Jordan didn't seem to notice his silence. The editor made a neat pile of the notes, nodding again. "Sure. I like it. We've been short of shock stuff lately and the readers go for it when we can get a fresh angle. But naturally you'd have to leave out all that nonsense on Blanding. Hell, the man's just buried, and his relatives and friends—"
"But that's the proof!" Phillips stared at the editor, trying to penetrate through the haze of hope that had somehow grown chilled and unreal. His thoughts were abruptly disorganized and out of his control. Only the urgency remained. "It's the key evidence. And we've got to move fast! I don't know how long it takes, but even one more day may be too late!"
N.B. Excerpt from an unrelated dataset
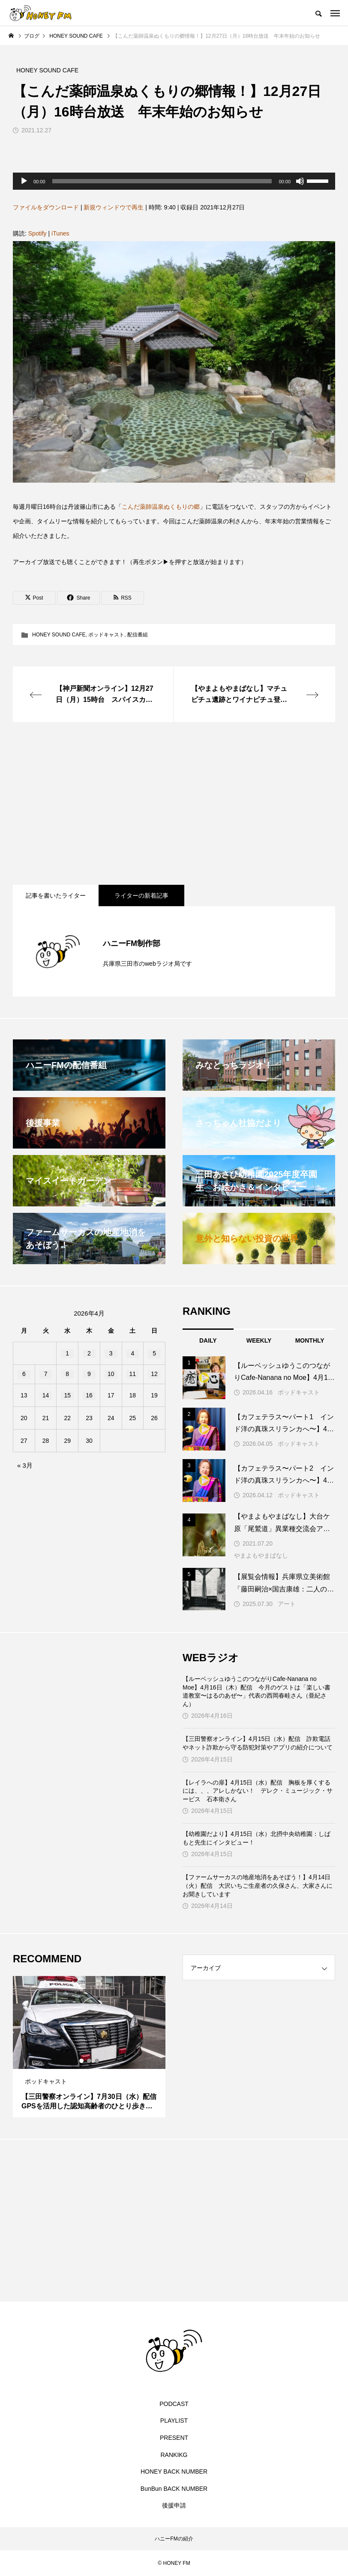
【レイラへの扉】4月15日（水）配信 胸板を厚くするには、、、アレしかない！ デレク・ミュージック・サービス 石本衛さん (258, 1791)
Jordan nearly dropped the pipe from his lips as he jerked upright to peer sharply at the younger man. "Are you crazy? Do you seriously expect me to get an order to exhume him now? What would it get us, other than lawsuits? Even if we could get the order without cause—which we can't!"
Then the pipe did fall as he gaped open-mouthed. "My God, you believe all that stuff. You expected us to publish it straight!"
"No," Dane said thickly. The hope was gone now, as if it had never existed, leaving a numb emptiness where nothing mattered. "No, I guess I didn't really expect anything. But I believe the facts. Why shouldn't I?"
He reached for the papers with hands he could hardly control and began stuffing them back into the folder. All the careful documentation, the fingerprints—smudged, perhaps, in some cases, but still evidence enough for anyone but a fool—
"Phillips?" Jordan said questioningly to himself, and then his voice was taking on a new edge. "Phillips! Wait a minute, I've got it now! Dane Phillips, not Arthur! Two years on the Trib. Then you turned up on the Register in Seattle? Phillip Dean, or some such name there."
"Yeah," Dane agreed. There was no use in denying anything now. "Yeah, Dane Arthur Phillips. So I suppose I'm through here?"
Jordan nodded again and there was a faint look of fear in his expression. "You can pick up your pay on the way out. And make it quick, before I change my mind and call the boys in white!"